VLDL-triglyceride secretion rates in CBS^+/+ mice fed control or hyperhomocysteinemic diets. CBS^+/+ mice were fed a control diet, a high-methionine diet (HM), a high-methionine/low-folate diet (HMLF), or a very high-methionine/low-folate diet (SHH) for 2 weeks. Plasma VLDL-triglyceride levels were determined in mice 0, 2, and 4 hours after Triton WR1339 injection. Hepatic VLDL-triglyceride secretion rate was calculated from the slope of the curve. Data are presented as the mean ± SD (n = 4 mice/group). Mean total plasma homocysteine concentration for mice on the SHH diet was 334 ± 100 μM. ^AP < 0.05 between control and mice having hyperhomocysteinemia.

Figure 11

Increased steady-state mRNA levels of GADD153, SREBP-1, and the LDL receptor in the livers of mice having hyperhomocysteinemia.

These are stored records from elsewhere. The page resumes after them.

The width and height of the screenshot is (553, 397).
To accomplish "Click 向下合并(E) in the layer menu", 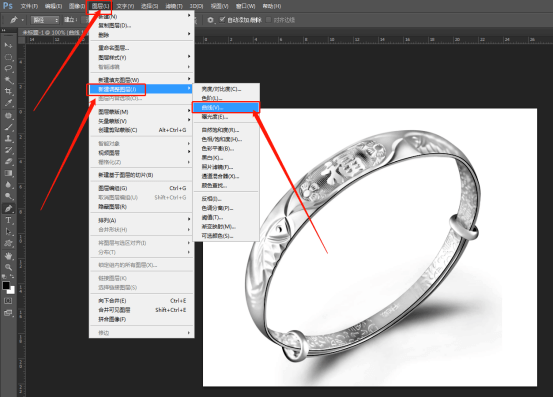I will [141, 300].
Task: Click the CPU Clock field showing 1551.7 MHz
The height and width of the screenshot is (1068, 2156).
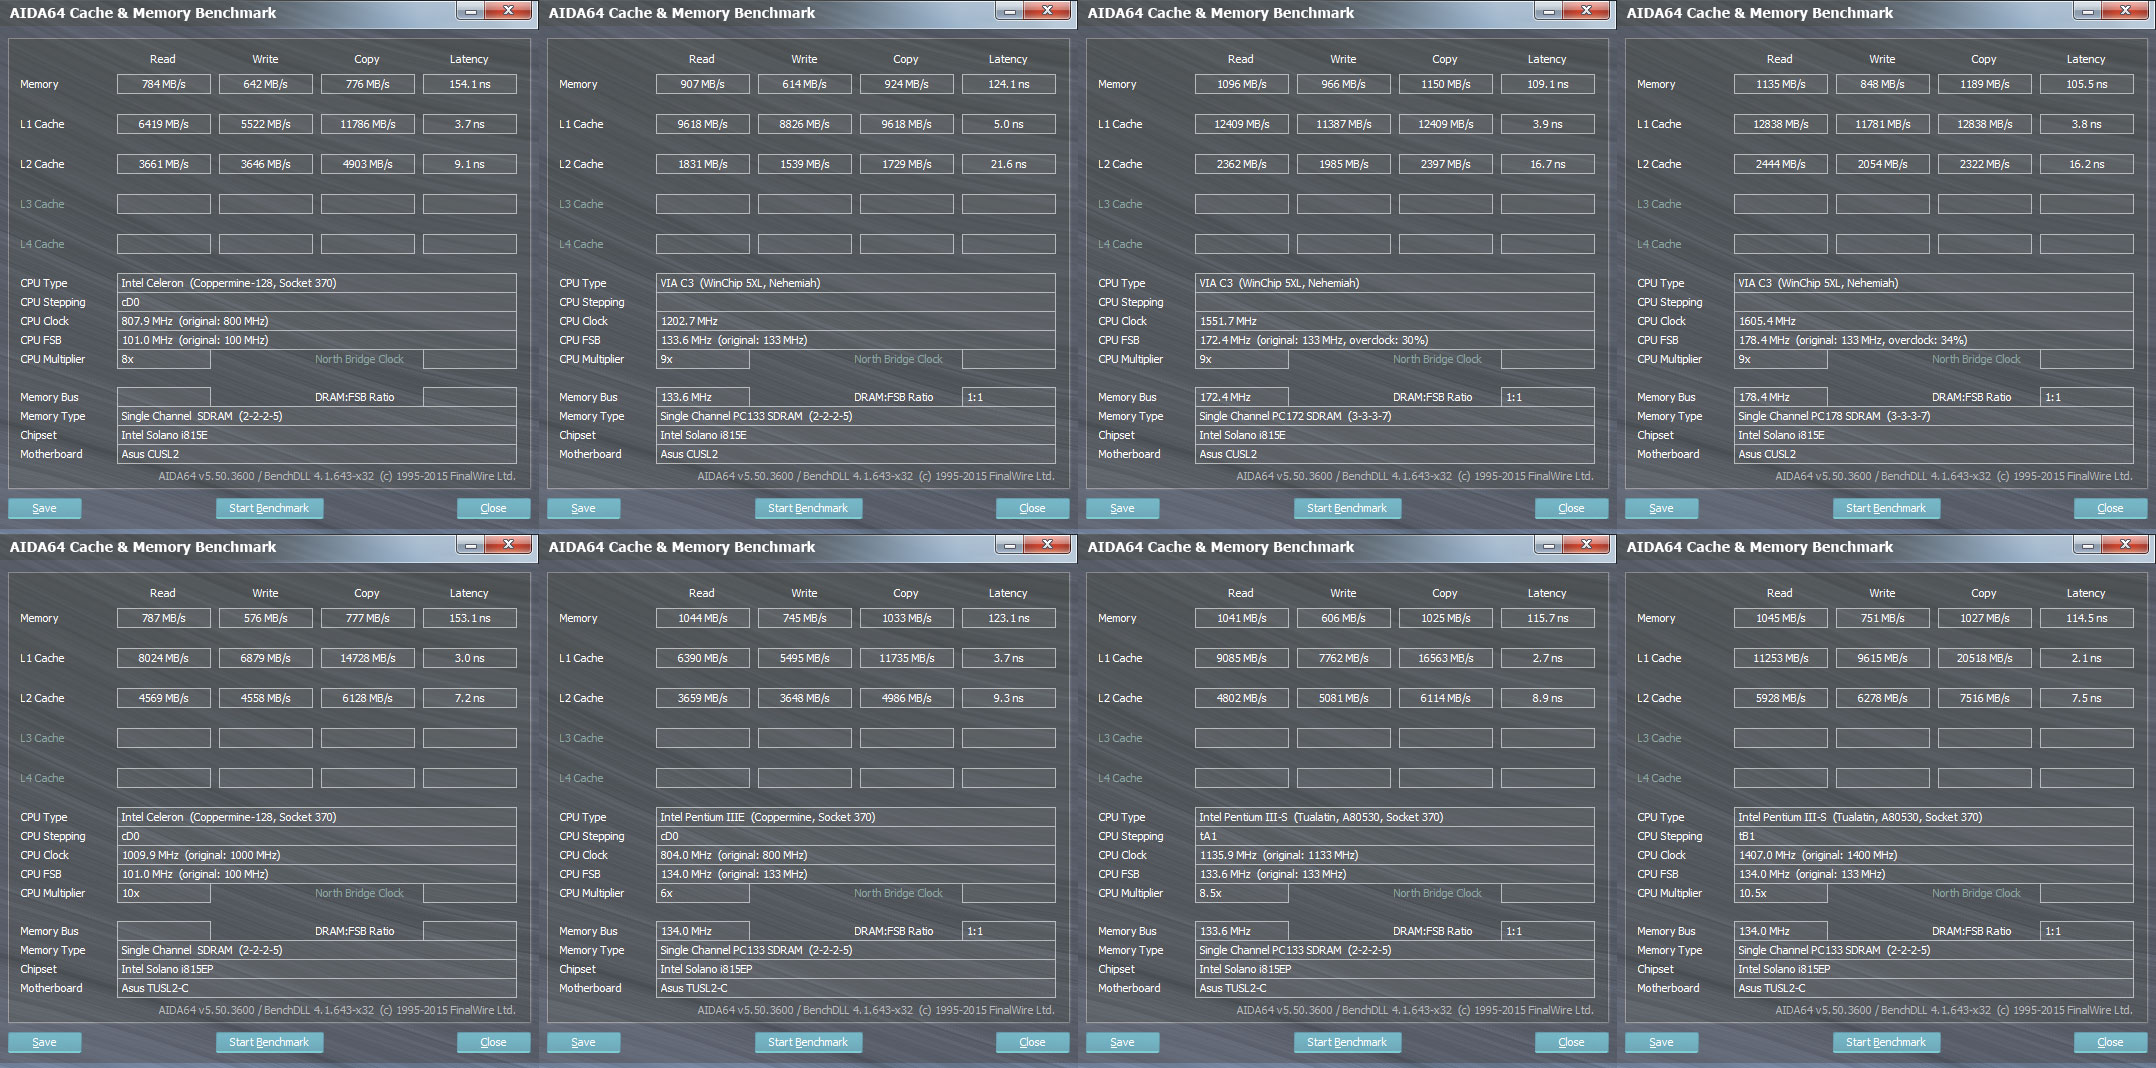Action: coord(1394,321)
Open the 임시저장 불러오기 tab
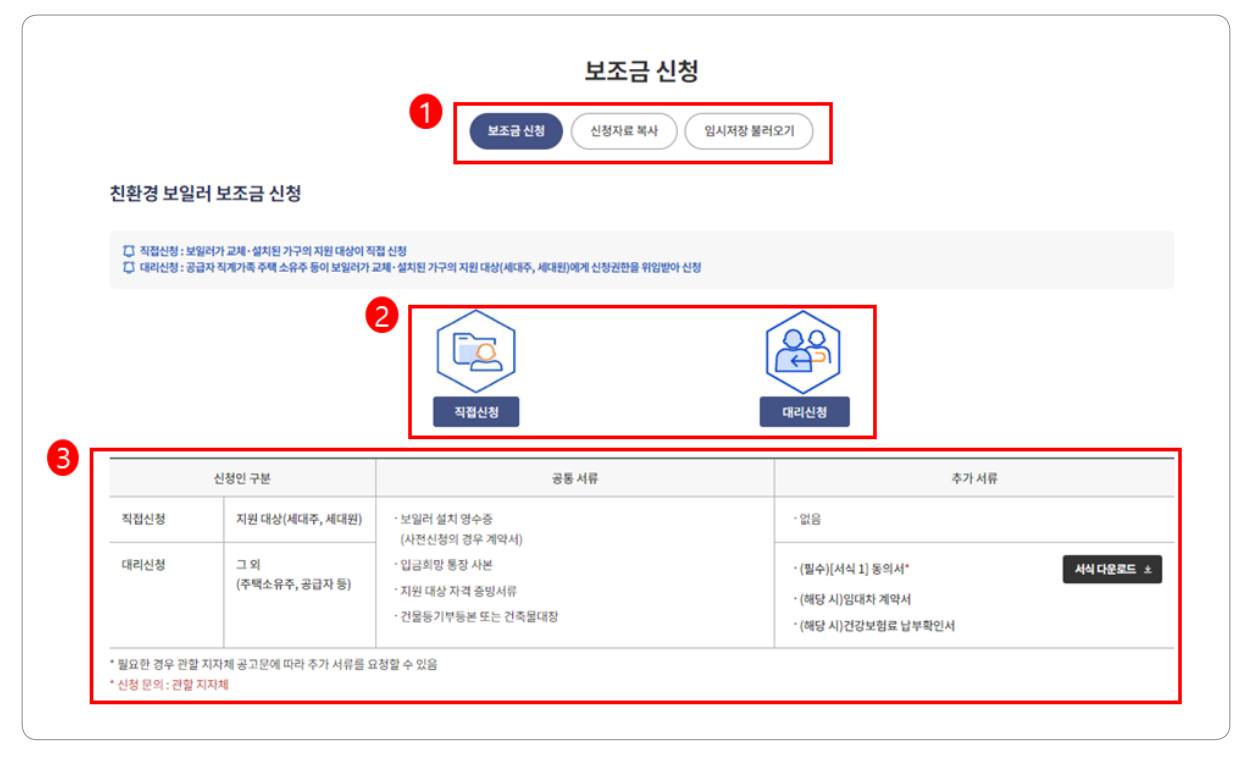Image resolution: width=1254 pixels, height=762 pixels. coord(750,131)
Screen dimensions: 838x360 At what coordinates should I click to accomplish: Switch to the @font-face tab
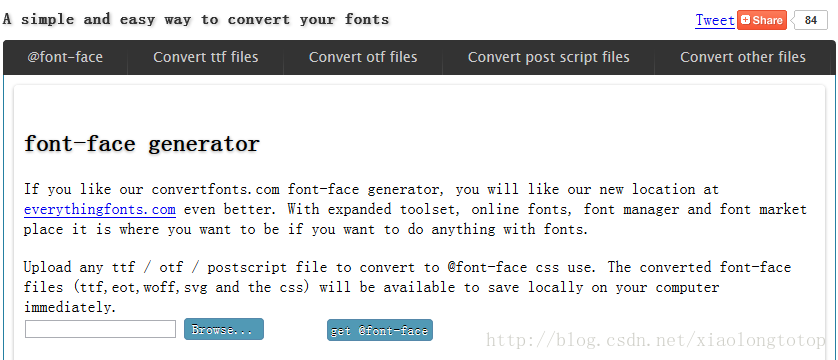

CBS^+/+ mice were fed a control diet (C), a high-methionine diet (HM), or a combination high-methionine/low-folate diet (HMLF). After 2 weeks, the animals were sacrificed and tissues harvested. Total RNA (10 μg/lane) isolated from the livers of two randomly selected animals from each group (n = 5) was examined by Northern blot analysis using radiolabeled cDNA probes encoding human GADD153, SREBP-1, or LDL receptor. Control for equivalent RNA loading was assessed using a radiolabeled GAPDH cDNA probe.